***** Exercise input
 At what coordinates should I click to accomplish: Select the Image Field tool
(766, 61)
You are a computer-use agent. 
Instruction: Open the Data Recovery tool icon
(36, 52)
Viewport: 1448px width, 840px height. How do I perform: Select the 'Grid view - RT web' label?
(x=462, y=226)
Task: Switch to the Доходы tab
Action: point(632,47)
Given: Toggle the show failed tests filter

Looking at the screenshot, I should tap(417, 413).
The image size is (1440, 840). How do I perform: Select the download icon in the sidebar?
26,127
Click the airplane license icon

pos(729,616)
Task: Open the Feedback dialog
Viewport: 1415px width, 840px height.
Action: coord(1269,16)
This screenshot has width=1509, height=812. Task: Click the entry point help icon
**********
Task goal:
Copy, exactly and with nothing added, the lines from the one containing "Click the airplane license icon" through the end of the records.

Answer space:
Click the airplane license icon

pos(729,616)
Task: Open the Feedback dialog
Viewport: 1415px width, 840px height.
Action: coord(1269,16)
This screenshot has width=1509, height=812. Task: Click the entry point help icon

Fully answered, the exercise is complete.